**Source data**

··········

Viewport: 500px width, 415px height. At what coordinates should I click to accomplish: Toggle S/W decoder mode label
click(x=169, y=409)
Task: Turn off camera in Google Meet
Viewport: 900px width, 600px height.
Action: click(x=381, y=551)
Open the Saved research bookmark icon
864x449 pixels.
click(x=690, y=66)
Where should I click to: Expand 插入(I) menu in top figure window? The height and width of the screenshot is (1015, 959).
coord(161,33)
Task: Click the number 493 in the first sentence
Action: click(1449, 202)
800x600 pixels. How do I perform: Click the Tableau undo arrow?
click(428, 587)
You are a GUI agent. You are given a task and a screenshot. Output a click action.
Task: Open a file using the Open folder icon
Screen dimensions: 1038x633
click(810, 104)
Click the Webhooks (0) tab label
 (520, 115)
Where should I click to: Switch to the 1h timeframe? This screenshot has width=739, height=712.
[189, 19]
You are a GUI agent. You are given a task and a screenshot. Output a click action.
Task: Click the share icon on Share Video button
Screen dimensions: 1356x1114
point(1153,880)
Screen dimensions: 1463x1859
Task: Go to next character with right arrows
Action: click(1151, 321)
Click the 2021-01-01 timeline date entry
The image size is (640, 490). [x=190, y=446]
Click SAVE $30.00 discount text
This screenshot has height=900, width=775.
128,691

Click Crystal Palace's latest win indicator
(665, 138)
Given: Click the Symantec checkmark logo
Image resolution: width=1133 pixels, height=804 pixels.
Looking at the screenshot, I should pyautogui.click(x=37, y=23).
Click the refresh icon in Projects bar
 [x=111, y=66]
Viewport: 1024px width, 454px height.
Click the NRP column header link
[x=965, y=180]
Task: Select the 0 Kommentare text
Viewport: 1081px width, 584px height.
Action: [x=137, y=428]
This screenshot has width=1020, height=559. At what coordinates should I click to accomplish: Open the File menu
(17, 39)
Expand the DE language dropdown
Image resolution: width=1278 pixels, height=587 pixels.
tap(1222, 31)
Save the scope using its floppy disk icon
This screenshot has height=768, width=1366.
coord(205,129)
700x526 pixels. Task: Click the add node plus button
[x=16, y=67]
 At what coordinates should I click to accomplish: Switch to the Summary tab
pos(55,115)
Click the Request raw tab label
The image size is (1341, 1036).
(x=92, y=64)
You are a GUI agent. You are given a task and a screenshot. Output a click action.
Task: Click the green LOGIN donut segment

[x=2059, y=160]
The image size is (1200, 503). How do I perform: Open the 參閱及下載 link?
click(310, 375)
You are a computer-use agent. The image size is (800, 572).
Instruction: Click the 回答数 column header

··········

**TASK DETAILS**
Return exactly the line that contains "The image size is (1200, 503)." and every line after it, through the last line of the records.

**RESULT OF THE TASK**
The image size is (1200, 503). How do I perform: Open the 參閱及下載 link?
click(310, 375)
You are a computer-use agent. The image size is (800, 572).
Instruction: Click the 回答数 column header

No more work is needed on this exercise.